Дорогой Сергѣй Ильичъ!
Ваше душевное затишье радуетъ меня. Ваше «до свиданья» — огорчаетъ. Я такъ не люблю смерть, такъ боюсь о ней думать, что для меня совершенно чуждо это ваше «до свиданья».
Вы пишете о деревенскомъ кладбищѣ, и у меня сейчасъ же въ головѣ и на языкѣ появляются чьи-то слова:
Это ужасно быть до какой степени начиненной чужими словами! Они постоянно являются вмѣсто своихъ словъ и заслоняютъ свои мысли. Помню, разъ вы, полушутя, полусерьезно, сказали мнѣ:
— Вы такъ сидите въ вашихъ книжкахъ, безъ природы, безъ настоящей жизни, что у васъ скоро не будетъ ни своихъ словъ, ни своихъ мыслей. Будутъ мысли и слова Рёскина, Толстого, но не ваши — Варвары Львовны.
Тогда я разсердилась на васъ, а теперь мнѣ все чаще и чаще приходятъ въ голову ваши слова. И я не только не сержусь на васъ, но безусловно соглашаюсь съ вами. Мы всѣ живемъ не своимъ умомъ, а взятымъ на прокатъ изъ книжки или — еще чаще — изъ газеты. И я — первая!
Прежде, можетъ быть, я не призналась бы въ этомъ даже вамъ. Я помню, какъ я искренно обидѣлась, когда вы — увидя, что я получаю Mercure, сказали мнѣ:
— Зачѣмъ вамъ этотъ журнальчикъ? Все это франтовство новыми фасонами мысли и искусства.
— Вы не можете меня подозрѣвать въ неискренности, отвѣтила я. Вы не можете думать, что я напускаю на себя искусственныя увлеченія для того, чтобы быть dans le train.
И въ этомъ я была права. Я ничего не напускаю на себя. Я люблю и Толстого, и д'Аннунціо, и Ярошенко, и Бёрнъ-Джонса. И все это совершенно искренно. Я люблю красоту и вожусь чуть не цѣлыми днями съ моими уродливыми дѣвочками. И мнѣ кажется, я не лгу во всемъ этомъ…
Но теперь наша переписка заставляетъ меня постоянно провѣрять себя. И я съ ужасомъ вижу, до чего я пропитана чужимя словами. Мнѣ сейчасъ вспомнилось, какъ мы поѣхали разъ весной съ вами и съ дѣтьми за городъ. Вы восхищались уголкомъ сосноваго бора съ вывороченной громадной сосной. Я невольно сказала:
— Это Шишкинъ!
Вы засмѣялись надо мной.
— Природа для васъ повторяетъ картины художниковъ, а не наоборотъ…

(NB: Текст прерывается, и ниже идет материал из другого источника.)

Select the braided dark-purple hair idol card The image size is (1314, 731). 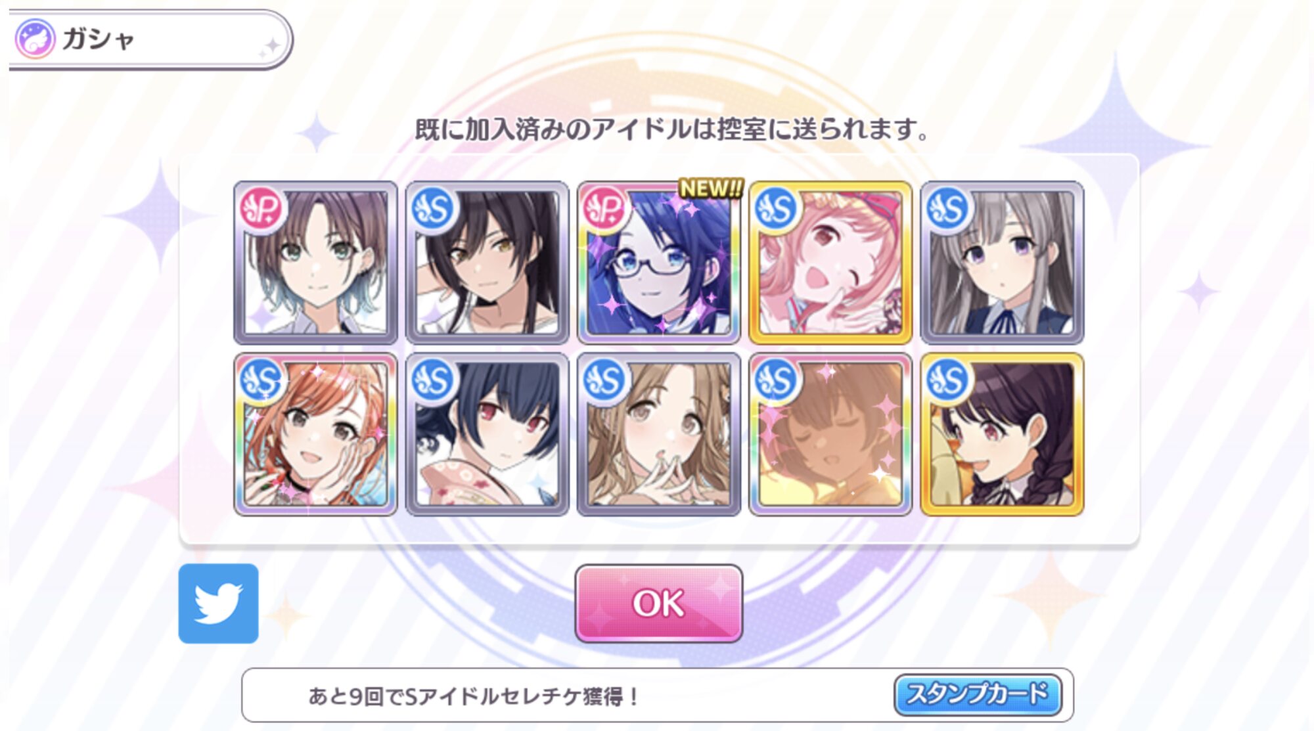pos(1002,434)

И вы тогда разсказали про какого-то вашего пріятеля — петербуржца, пріѣхавшаго къ вамъ въ деревню: каждая старая измученная лошадь казалась ему Холстомѣромъ, прудъ при извѣстномъ освѣщеніи былъ для него типичнымъ Коро, и т. д. въ этомъ родѣ.
Мы всѣ тогда смѣялись надъ вашимъ знакомымъ, но въ сущности это не такъ смѣшно. Неужели мы всѣ такъ начинены искусственными впечатлѣніями, что живая жизнь совершенно заслонилась ими? Вы мнѣ пишете про себя, меня волнуетъ какой-то переломъ въ васъ, а изъ памяти встаютъ чужія слова, заученныя много лѣтъ назадъ и давно, казалось бы, заброшенныя въ какой-то темный уголокъ въ мозгу. Я сержусь на себя, но уже не во власти отдѣлаться отъ этихъ чужихъ словъ. Гдѣ же тутъ «я», «мое», то, что должно одѣться моими словами, можетъ быть, неуклюжими и темными, но моими собственными?
И развѣ я одна такъ? Всѣ или почти всѣ, кругомъ, живутъ въ чужомъ нарядѣ, съ чужими словами, и прячутъ куда-то далеко свои мысли, а часто даже не разберутся, гдѣ кончается свое и начинается чужое… Нужна постоянная работа головы, а можетъ быть, и сердца, чтобы разобраться въ этомъ.
Вотъ вы пишете: безъ одного слова неправдиваго! И меня это смущаетъ. Презрѣніе ко лжи — привилегія сильныхъ людей; намъ, слабымъ, оно не подъ силу. Я помню, вы увидѣли у меня на брелокѣ надпись: «Le mépris de l'argent, le mépris du mensonge, le mépris de la mort»; какъ горячо вы сказали тогда:
— Эти слова не на балаболкахъ носить надо, а дѣтямъ ихъ втолковывать: презирайте деньги, презирайте ложь, презирайте смерть — тогда вы будете людьми.
— Развѣ этому научишь? — возразила я. А наслѣдственность? А среда? А тысячи разныхъ житейскихъ условій разной важности и значенія?
— А сами родители, лгущіе на каждомъ шагу? — прибавили вы, въ моемъ же тонѣ.
Мнѣ показалось, что вы намекаете на Виктора, и я сейчасъ же прервала разговоръ. Я знаю, что онъ лжетъ каждую минуту. А зачѣмъ? Чего онъ боится? Что я уйду отъ него? Но если онъ меня не любитъ, то чего же бояться потерять меня? Не знаю. Только вижу, какъ онъ лжетъ, хитритъ, всячески изворачивается, чтобы не открылась правда. И мнѣ иногда кажется, что Витя видить это, и когда я уличаю его во лжи (что очень часто случается!), я жду, что въ скажетъ мнѣ:
— А папа?! А ты сама, развѣ ты не лжешь каждую минуту?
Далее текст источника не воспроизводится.